■ Work to complete ■
Exact duplicates of all entries are needed.

____ Data for review

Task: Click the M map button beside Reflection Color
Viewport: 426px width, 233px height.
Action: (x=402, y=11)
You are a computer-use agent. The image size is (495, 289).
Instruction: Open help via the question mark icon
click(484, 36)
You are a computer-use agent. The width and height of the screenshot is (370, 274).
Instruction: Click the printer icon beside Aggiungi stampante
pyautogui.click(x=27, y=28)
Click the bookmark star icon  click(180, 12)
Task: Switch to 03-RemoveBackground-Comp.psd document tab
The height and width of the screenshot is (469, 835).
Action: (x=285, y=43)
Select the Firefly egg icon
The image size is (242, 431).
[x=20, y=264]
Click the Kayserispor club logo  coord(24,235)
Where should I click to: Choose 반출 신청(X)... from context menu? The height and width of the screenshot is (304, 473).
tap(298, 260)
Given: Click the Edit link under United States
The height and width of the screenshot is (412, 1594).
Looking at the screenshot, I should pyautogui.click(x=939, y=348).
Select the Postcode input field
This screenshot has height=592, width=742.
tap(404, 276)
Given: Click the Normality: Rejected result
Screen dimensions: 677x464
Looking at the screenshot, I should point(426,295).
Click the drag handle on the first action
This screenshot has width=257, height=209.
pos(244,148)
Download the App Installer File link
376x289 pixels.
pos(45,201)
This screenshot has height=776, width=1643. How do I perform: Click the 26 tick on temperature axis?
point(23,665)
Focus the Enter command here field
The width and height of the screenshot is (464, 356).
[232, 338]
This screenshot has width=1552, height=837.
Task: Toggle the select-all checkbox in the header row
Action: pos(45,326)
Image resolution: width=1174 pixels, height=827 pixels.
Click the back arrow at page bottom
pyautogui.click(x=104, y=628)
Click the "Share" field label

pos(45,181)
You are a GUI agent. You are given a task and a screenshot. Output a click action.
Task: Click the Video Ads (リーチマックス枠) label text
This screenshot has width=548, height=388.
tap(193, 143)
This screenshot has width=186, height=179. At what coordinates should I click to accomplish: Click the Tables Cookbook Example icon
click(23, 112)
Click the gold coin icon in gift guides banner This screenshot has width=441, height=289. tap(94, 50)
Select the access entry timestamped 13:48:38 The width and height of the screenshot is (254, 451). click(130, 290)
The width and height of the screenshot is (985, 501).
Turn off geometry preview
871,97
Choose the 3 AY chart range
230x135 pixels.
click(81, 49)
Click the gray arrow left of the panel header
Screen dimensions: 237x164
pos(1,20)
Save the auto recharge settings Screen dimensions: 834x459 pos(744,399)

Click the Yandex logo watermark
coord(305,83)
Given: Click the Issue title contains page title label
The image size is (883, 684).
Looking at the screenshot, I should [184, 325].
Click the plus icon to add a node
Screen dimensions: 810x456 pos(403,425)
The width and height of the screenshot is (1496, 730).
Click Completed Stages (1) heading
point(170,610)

________

■ Solution for this exercise ■
Task: Click the M map button beside Reflection Color
Viewport: 426px width, 233px height.
Action: (x=402, y=11)
You are a computer-use agent. The image size is (495, 289).
Instruction: Open help via the question mark icon
click(484, 36)
You are a computer-use agent. The width and height of the screenshot is (370, 274).
Instruction: Click the printer icon beside Aggiungi stampante
pyautogui.click(x=27, y=28)
Click the bookmark star icon  click(180, 12)
Task: Switch to 03-RemoveBackground-Comp.psd document tab
The height and width of the screenshot is (469, 835).
Action: (x=285, y=43)
Select the Firefly egg icon
The image size is (242, 431).
[x=20, y=264]
Click the Kayserispor club logo  coord(24,235)
Where should I click to: Choose 반출 신청(X)... from context menu? The height and width of the screenshot is (304, 473).
tap(298, 260)
Given: Click the Edit link under United States
The height and width of the screenshot is (412, 1594).
Looking at the screenshot, I should pyautogui.click(x=939, y=348).
Select the Postcode input field
This screenshot has height=592, width=742.
tap(404, 276)
Given: Click the Normality: Rejected result
Screen dimensions: 677x464
Looking at the screenshot, I should point(426,295).
Click the drag handle on the first action
This screenshot has width=257, height=209.
pos(244,148)
Download the App Installer File link
376x289 pixels.
pos(45,201)
This screenshot has height=776, width=1643. How do I perform: Click the 26 tick on temperature axis?
point(23,665)
Focus the Enter command here field
The width and height of the screenshot is (464, 356).
[232, 338]
This screenshot has width=1552, height=837.
Task: Toggle the select-all checkbox in the header row
Action: pos(45,326)
Image resolution: width=1174 pixels, height=827 pixels.
Click the back arrow at page bottom
pyautogui.click(x=104, y=628)
Click the "Share" field label

pos(45,181)
You are a GUI agent. You are given a task and a screenshot. Output a click action.
Task: Click the Video Ads (リーチマックス枠) label text
This screenshot has width=548, height=388.
tap(193, 143)
This screenshot has width=186, height=179. At what coordinates should I click to accomplish: Click the Tables Cookbook Example icon
click(23, 112)
Click the gold coin icon in gift guides banner This screenshot has width=441, height=289. tap(94, 50)
Select the access entry timestamped 13:48:38 The width and height of the screenshot is (254, 451). click(130, 290)
The width and height of the screenshot is (985, 501).
Turn off geometry preview
871,97
Choose the 3 AY chart range
230x135 pixels.
click(81, 49)
Click the gray arrow left of the panel header
Screen dimensions: 237x164
pos(1,20)
Save the auto recharge settings Screen dimensions: 834x459 pos(744,399)

Click the Yandex logo watermark
coord(305,83)
Given: Click the Issue title contains page title label
The image size is (883, 684).
Looking at the screenshot, I should [184, 325].
Click the plus icon to add a node
Screen dimensions: 810x456 pos(403,425)
The width and height of the screenshot is (1496, 730).
Click Completed Stages (1) heading
point(170,610)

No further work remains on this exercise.